Problem description = Copy the entire listing, down to the final line, exactly.
= = = = = = =
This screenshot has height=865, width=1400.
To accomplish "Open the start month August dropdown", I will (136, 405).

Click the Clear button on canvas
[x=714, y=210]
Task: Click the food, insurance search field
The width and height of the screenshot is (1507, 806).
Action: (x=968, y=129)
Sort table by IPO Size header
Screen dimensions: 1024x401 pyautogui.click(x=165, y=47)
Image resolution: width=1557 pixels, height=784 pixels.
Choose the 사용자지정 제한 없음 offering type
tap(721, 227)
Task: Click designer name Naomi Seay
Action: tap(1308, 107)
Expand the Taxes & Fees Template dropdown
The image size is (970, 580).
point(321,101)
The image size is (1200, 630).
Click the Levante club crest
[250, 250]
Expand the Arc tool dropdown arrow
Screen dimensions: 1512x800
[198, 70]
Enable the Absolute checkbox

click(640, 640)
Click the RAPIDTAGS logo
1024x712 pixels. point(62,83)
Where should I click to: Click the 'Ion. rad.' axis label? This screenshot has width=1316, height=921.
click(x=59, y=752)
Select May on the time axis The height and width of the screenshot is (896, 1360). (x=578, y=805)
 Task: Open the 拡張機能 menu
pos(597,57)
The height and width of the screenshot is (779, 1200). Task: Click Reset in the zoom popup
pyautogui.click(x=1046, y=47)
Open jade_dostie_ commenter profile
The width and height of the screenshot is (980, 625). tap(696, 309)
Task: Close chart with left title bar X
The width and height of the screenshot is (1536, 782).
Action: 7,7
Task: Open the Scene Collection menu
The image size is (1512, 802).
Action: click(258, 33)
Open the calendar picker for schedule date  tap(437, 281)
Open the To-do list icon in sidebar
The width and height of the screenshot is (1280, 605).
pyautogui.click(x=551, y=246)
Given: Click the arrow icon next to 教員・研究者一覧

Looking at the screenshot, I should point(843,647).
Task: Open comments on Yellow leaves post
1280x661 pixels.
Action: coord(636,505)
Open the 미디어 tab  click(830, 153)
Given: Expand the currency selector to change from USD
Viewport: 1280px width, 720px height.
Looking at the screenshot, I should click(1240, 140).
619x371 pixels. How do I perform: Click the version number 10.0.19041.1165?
= = = = = = =
Output for this task =
This screenshot has height=865, width=1400.
To accomplish "Open the start month August dropdown", I will (136, 405).

Click the Clear button on canvas
[x=714, y=210]
Task: Click the food, insurance search field
The width and height of the screenshot is (1507, 806).
Action: (x=968, y=129)
Sort table by IPO Size header
Screen dimensions: 1024x401 pyautogui.click(x=165, y=47)
Image resolution: width=1557 pixels, height=784 pixels.
Choose the 사용자지정 제한 없음 offering type
tap(721, 227)
Task: Click designer name Naomi Seay
Action: tap(1308, 107)
Expand the Taxes & Fees Template dropdown
The image size is (970, 580).
point(321,101)
The image size is (1200, 630).
Click the Levante club crest
[250, 250]
Expand the Arc tool dropdown arrow
Screen dimensions: 1512x800
[198, 70]
Enable the Absolute checkbox

click(640, 640)
Click the RAPIDTAGS logo
1024x712 pixels. point(62,83)
Where should I click to: Click the 'Ion. rad.' axis label? This screenshot has width=1316, height=921.
click(x=59, y=752)
Select May on the time axis The height and width of the screenshot is (896, 1360). (x=578, y=805)
 Task: Open the 拡張機能 menu
pos(597,57)
The height and width of the screenshot is (779, 1200). Task: Click Reset in the zoom popup
pyautogui.click(x=1046, y=47)
Open jade_dostie_ commenter profile
The width and height of the screenshot is (980, 625). tap(696, 309)
Task: Close chart with left title bar X
The width and height of the screenshot is (1536, 782).
Action: 7,7
Task: Open the Scene Collection menu
The image size is (1512, 802).
Action: click(258, 33)
Open the calendar picker for schedule date  tap(437, 281)
Open the To-do list icon in sidebar
The width and height of the screenshot is (1280, 605).
pyautogui.click(x=551, y=246)
Given: Click the arrow icon next to 教員・研究者一覧

Looking at the screenshot, I should point(843,647).
Task: Open comments on Yellow leaves post
1280x661 pixels.
Action: coord(636,505)
Open the 미디어 tab  click(830, 153)
Given: Expand the currency selector to change from USD
Viewport: 1280px width, 720px height.
Looking at the screenshot, I should click(1240, 140).
619x371 pixels. How do I perform: Click the version number 10.0.19041.1165?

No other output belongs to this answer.